# Rayleigh quotient

![Creative Commons License](https://i.creativecommons.org/l/by/4.0/88x31.png)  
This work by Jephian Lin is licensed under a [Creative Commons Attribution 4.0 International License](http://creativecommons.org/licenses/by/4.0/).

In [None]:
import numpy as np
import matplotlib.pyplot as plt
from scipy import linalg as LA

## Main idea

Suppose a symmetric matrix $A$ has eigenvalues  
$$\lambda_0\leq \cdots \leq\lambda_{n-1}.$$
Then  
$$\max_{{\bf x}\neq {\bf 0}}\frac{{\bf x}^\top A{\bf x}}{{\bf x}^\top {\bf x}} = \max_{\|{\bf x}\| = 1} {\bf x}^\top A{\bf x} = \lambda_{n-1}$$
and 
$$\min_{{\bf x}\neq {\bf 0}}\frac{{\bf x}^\top A{\bf x}}{{\bf x}^\top {\bf x}} = \min_{\|{\bf x}\| = 1} {\bf x}^\top A{\bf x} = \lambda_{0}.$$
The vector ${\bf x}$ that achieve the maximum or the minimum is an eigenvector.

Moreover, if ${\bf u}_0,\ldots,{\bf u}_{n-1}$ form an eigenbasis with respect to the eigenvalues $\lambda_0,\ldots,\lambda_{n-1}$, then  
$$\max_{\substack{{\bf x}\neq {\bf 0}\\{\bf x}\perp U_k}}\frac{{\bf x}^\top A{\bf x}}{{\bf x}^\top {\bf x}} = \max_{\substack{\|{\bf x}\| = 1\\{\bf x}\perp U_k}} {\bf x}^\top A{\bf x} = \lambda_{k+1}$$
and 
$$\min_{\substack{{\bf x}\neq {\bf 0}\\{\bf x}\perp L_k}}\frac{{\bf x}^\top A{\bf x}}{{\bf x}^\top {\bf x}} = \min_{\substack{\|{\bf x}\| = 1\\{\bf x}\perp L_k}} {\bf x}^\top A{\bf x} = \lambda_{k-1},$$
where $L_k = \operatorname{span}(\{{\bf u}_0,\ldots,{\bf u}_k\})$ and $U_k = \operatorname{span}(\{{\bf u}_k,\ldots,{\bf u}_{n-1}\})$.

## Side stories

- Covariance matrix
- Laplacian matrix and its Rayleigh quotient

## Experiments

###### Exercise 1
Let  
```python
A = np.ones((3,3))
vs = np.random.randn(3,100)
vs = vs / np.linalg.norm(vs, axis=0)
```

###### 1(a)
Generate an array of ${\bf x}^\top A{\bf x}$, where ${\bf x}$ runs through the columns of `vs` .  
Find the minimum and the maximum.  
Compare them to the smallest and the largest eigenvalues of $A$.

In [None]:
A = np.ones((3,3))

#initialize our x's
vs = np.random.randn(3,10000) #the more random numbers we have, the closer the result will be to the real eigenvalues

vs = vs / np.linalg.norm(vs, axis=0) #normalize, x's as we only care about unit vectors

vals = (vs * A.dot(vs)).sum(axis = 0) #x.T Ax

#np.linalg.eig(A) returns 2 elements: eigenvalues and eivenvectors
eigenv_A, _ = np.linalg.eig(A)

#print min and max of x.T Ax
print('minimum and maximum of x.T Ax: {}; {}'.format(vals.min().round(2), vals.max().round(2)))
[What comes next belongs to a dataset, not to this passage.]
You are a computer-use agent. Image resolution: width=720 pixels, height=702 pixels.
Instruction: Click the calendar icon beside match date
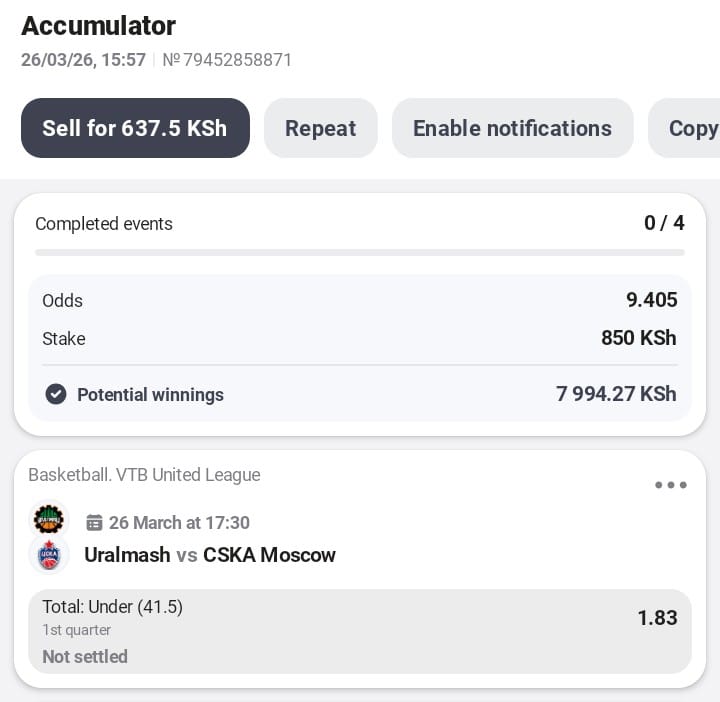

#print min and max of eigenvalues of A
print('minimum and maximum eigenvalues: {}; {}'.format(eigenv_A.min().round(2), eigenv_A.max().round(2)))

#check how close they are
print('The difference between them: {}; {}'.format( (abs(vals.min()-eigenv_A.min()).round(5) ) , (abs( vals.max()-eigenv_A.max()).round(5) ) ) )

##### Jephian

Nice and clean answer.

In [None]:
first = vs[:,1]

print(first.sum()) 

print((first.T.dot(A).dot(first)))

print(first.T.dot(A))

print((first * A.dot(first)).sum(axis = 0))

###### 1(b)
It is known that 
```python
u2 = np.array([1,1,1])
```
is the eigenvector for the largest eigenvalue $\lambda_2 = 3$.  
Generate 10000 random points of length 1 in $\mathbb{R}^3$.  
Select those that are (almost) perpendicular to `u2` .  
Calculate the maximum of ${\bf x}^\top A{\bf x}$ over these points ${\bf x}$.

In [None]:
A = np.ones((3,3))

u2 = np.array([1,1,1])

#generating 10k random points 
vs = np.random.randn(3,10000) 

#normalizing
vs = vs / np.linalg.norm(vs, axis=0) 
eigenv_A, _ = np.linalg.eig(A)
print(_)
xTAx = np.sum(vs*A.dot(vs), axis=0)
print(max(xTAx))
#select x's almost perpendicular to u2 
#multiply each column of vs (each x) by u2
multipl = vs * u2[:, np.newaxis]
#calculate the module of inner product of each x and u2
module = np.abs(multipl.sum(axis = 0))

#choose x's that are almost perpendicular
mask = module < 0.001
selected = vs[:,mask]
#print(selected.shape)
#print(selected)

vals = (selected * A.dot(selected)).sum(axis = 0) #x.T Ax
#print(vals)

print('maximum of x.T Ax: {}'.format(vals.max().round(5)))



##### Jephian

The answer is correct.  

Here are some comments.
It is hard to randomly generate vectors that is perpendicular to `u2` .  
You may increase the number of samples or increase the threshold `0.001` .  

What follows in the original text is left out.